* _TASK STATEMENT_: Please copy exactly the part of the records below that opens with the line containing "info@verelq.am (157, 2491)" and closes with the line containing "Общий рейтинг комментаторов (121, 543)", leaving out any pictures.

* _RECORDS SUPPLIED_:
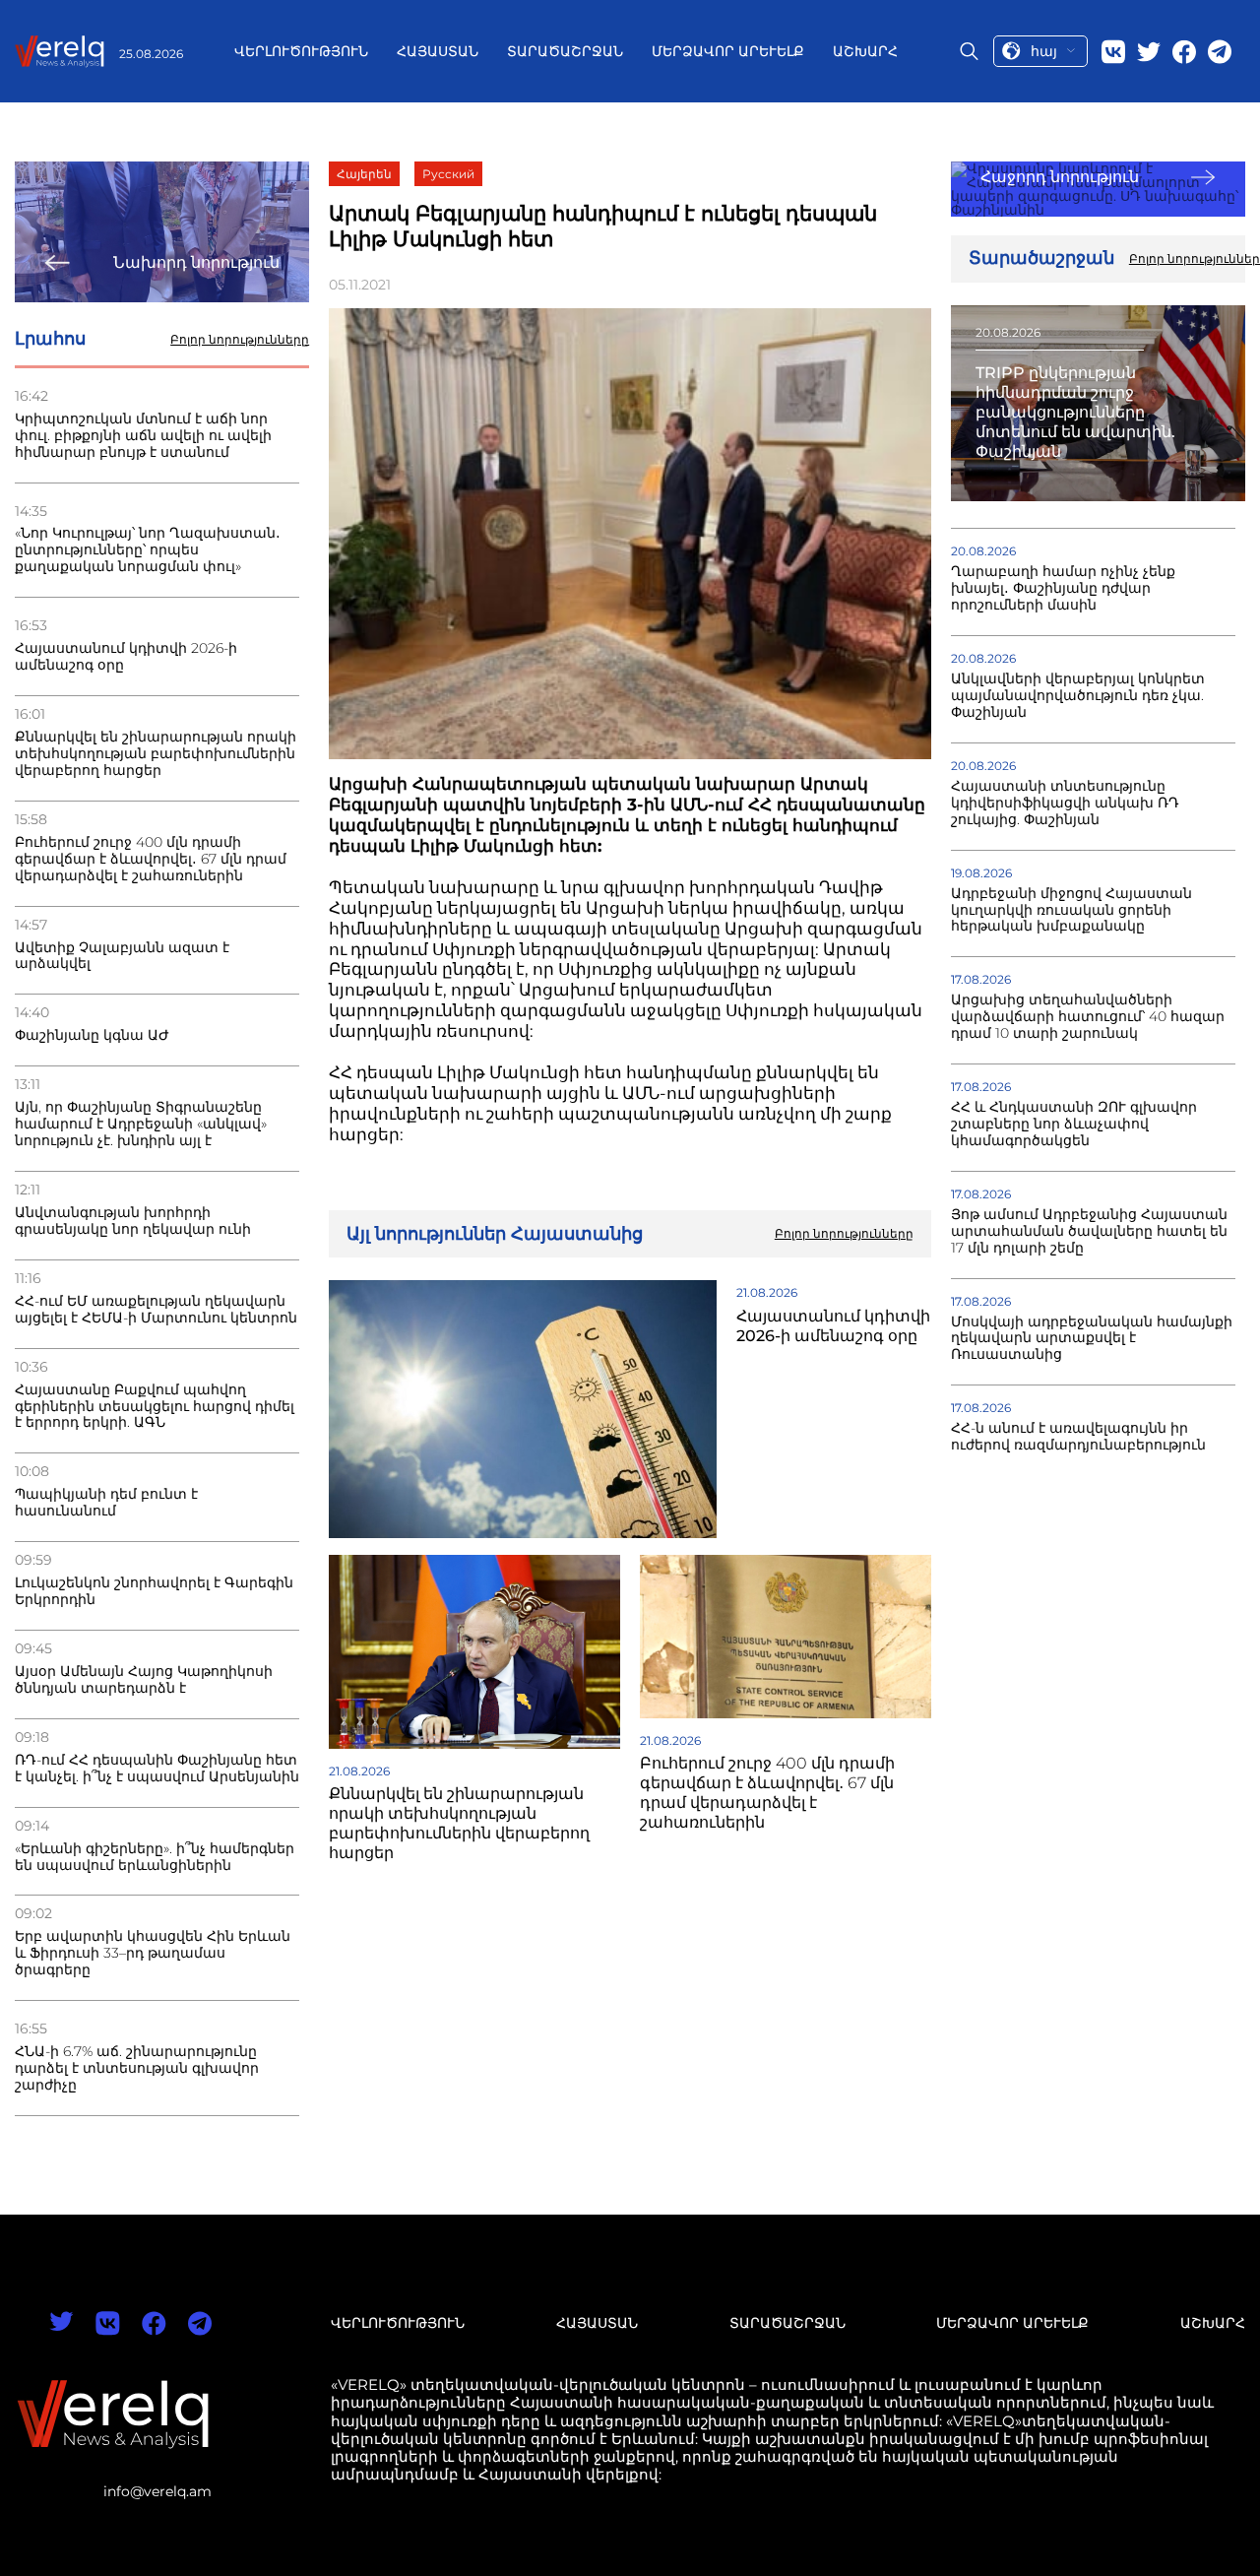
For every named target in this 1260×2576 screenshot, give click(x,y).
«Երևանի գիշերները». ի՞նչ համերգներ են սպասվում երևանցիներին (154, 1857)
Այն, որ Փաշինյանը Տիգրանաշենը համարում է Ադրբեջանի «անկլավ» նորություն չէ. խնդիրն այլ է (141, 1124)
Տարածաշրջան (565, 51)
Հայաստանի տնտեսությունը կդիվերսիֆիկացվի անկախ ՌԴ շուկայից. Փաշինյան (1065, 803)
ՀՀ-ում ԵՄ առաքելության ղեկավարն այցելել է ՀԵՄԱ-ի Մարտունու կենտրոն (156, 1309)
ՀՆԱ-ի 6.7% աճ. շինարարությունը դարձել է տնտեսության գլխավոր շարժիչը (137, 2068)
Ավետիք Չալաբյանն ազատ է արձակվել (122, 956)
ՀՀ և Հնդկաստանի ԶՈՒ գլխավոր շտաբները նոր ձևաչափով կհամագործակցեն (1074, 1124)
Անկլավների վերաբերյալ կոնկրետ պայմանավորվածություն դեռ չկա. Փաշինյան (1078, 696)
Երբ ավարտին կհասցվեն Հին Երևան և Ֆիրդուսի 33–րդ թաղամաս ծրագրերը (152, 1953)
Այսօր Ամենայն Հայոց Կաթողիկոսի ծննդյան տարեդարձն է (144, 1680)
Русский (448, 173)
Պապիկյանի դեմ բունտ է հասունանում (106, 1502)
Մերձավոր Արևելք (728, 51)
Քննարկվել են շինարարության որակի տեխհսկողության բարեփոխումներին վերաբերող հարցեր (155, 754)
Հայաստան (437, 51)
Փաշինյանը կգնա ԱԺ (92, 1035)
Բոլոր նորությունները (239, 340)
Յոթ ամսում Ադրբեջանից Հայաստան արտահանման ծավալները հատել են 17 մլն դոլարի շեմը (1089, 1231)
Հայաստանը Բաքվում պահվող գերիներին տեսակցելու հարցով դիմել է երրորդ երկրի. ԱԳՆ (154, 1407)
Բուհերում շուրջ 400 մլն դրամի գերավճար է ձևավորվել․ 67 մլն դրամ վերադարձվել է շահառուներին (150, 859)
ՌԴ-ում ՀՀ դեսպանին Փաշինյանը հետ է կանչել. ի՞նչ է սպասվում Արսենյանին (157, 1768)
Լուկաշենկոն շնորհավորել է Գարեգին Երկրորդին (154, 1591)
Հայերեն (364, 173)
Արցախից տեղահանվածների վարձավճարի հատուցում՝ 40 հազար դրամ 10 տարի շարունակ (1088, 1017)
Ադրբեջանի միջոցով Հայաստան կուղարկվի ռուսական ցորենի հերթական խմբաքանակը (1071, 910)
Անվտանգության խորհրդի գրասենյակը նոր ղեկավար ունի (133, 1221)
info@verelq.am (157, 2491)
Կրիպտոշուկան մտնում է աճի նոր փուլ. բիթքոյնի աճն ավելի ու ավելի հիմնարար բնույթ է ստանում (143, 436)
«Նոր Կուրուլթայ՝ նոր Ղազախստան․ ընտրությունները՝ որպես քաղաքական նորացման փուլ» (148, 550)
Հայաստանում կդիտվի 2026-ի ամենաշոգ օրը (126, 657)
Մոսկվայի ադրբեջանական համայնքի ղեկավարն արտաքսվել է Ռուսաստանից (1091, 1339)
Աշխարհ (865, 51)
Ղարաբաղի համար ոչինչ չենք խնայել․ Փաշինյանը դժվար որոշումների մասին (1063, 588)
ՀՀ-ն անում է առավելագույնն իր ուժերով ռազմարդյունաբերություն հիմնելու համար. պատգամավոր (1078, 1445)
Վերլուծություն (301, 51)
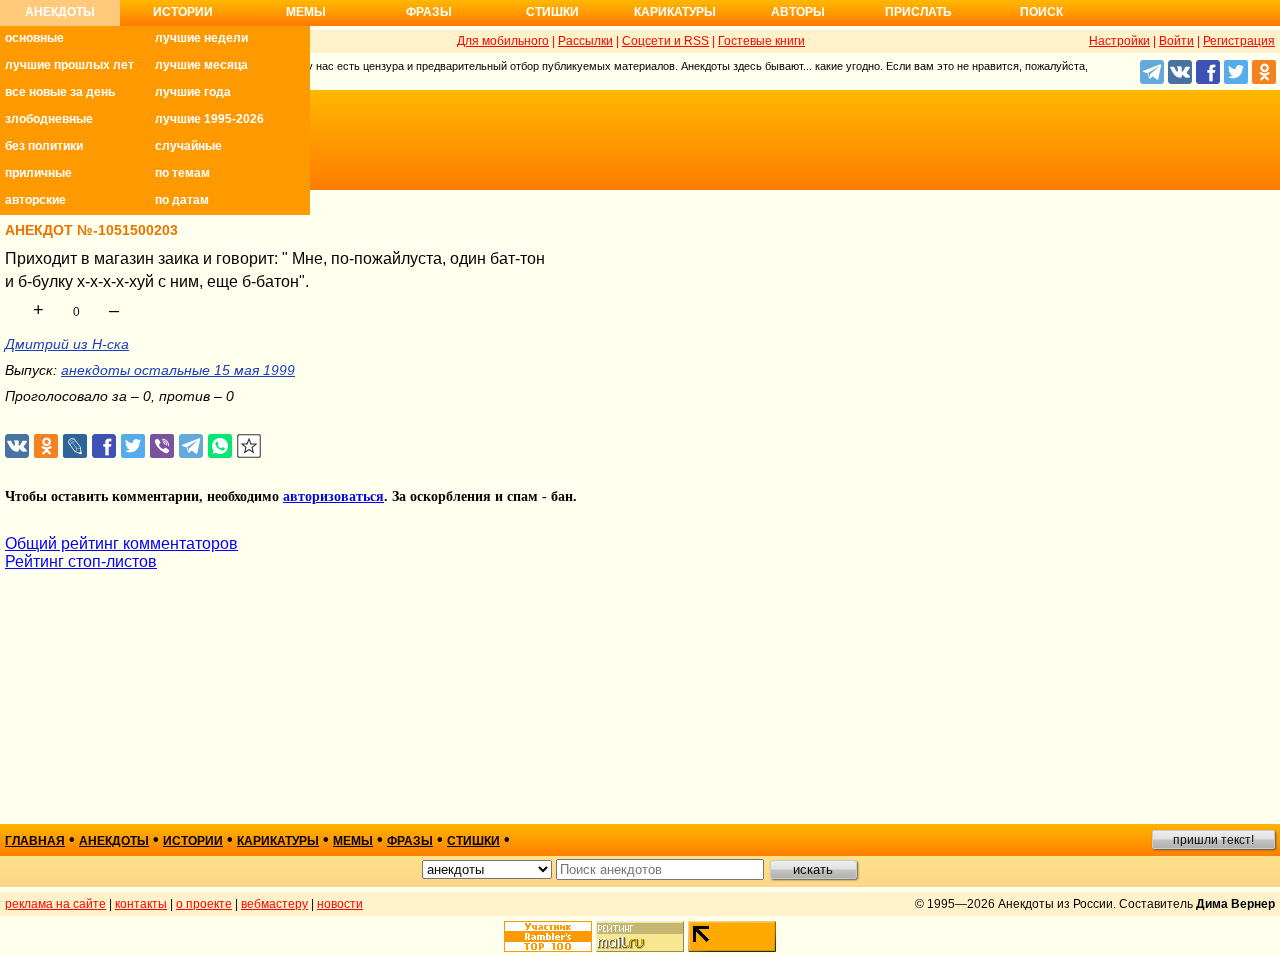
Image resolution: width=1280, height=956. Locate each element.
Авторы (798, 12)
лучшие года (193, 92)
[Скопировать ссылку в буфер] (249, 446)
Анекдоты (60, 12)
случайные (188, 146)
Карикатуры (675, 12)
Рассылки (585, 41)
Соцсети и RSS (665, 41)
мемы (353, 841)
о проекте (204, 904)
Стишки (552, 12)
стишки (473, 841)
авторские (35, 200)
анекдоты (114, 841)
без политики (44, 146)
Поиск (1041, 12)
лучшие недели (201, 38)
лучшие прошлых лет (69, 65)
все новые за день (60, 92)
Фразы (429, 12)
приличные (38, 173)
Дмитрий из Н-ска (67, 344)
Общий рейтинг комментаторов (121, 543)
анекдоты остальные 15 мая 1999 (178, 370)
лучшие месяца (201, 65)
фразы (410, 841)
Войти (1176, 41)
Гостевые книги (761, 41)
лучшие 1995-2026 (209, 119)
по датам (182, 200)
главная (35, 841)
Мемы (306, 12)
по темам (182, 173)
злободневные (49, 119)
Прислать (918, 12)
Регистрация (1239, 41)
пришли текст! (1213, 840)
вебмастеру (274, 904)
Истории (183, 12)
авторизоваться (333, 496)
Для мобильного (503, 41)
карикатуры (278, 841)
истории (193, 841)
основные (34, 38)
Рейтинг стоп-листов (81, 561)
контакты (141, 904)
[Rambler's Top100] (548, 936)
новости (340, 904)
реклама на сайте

* _ANSWER TO THIS TASK_:
info@verelq.am (157, 2491)
Կրիպտոշուկան մտնում է աճի նոր փուլ. բիթքոյնի աճն ավելի ու ավելի հիմնարար բնույթ է ստանում (143, 436)
«Նոր Կուրուլթայ՝ նոր Ղազախստան․ ընտրությունները՝ որպես քաղաքական նորացման փուլ» (148, 550)
Հայաստանում կդիտվի 2026-ի ամենաշոգ օրը (126, 657)
Մոսկվայի ադրբեջանական համայնքի ղեկավարն արտաքսվել է Ռուսաստանից (1091, 1339)
Աշխարհ (865, 51)
Ղարաբաղի համար ոչինչ չենք խնայել․ Փաշինյանը դժվար որոշումների մասին (1063, 588)
ՀՀ-ն անում է առավելագույնն իր ուժերով ռազմարդյունաբերություն հիմնելու համար. պատգամավոր (1078, 1445)
Վերլուծություն (301, 51)
Image resolution: width=1280, height=956. Locate each element.
Авторы (798, 12)
лучшие года (193, 92)
[Скопировать ссылку в буфер] (249, 446)
Анекдоты (60, 12)
случайные (188, 146)
Карикатуры (675, 12)
Рассылки (585, 41)
Соцсети и RSS (665, 41)
мемы (353, 841)
о проекте (204, 904)
Стишки (552, 12)
стишки (473, 841)
авторские (35, 200)
анекдоты (114, 841)
без политики (44, 146)
Поиск (1041, 12)
лучшие недели (201, 38)
лучшие прошлых лет (69, 65)
все новые за день (60, 92)
Фразы (429, 12)
приличные (38, 173)
Дмитрий из Н-ска (67, 344)
Общий рейтинг комментаторов (121, 543)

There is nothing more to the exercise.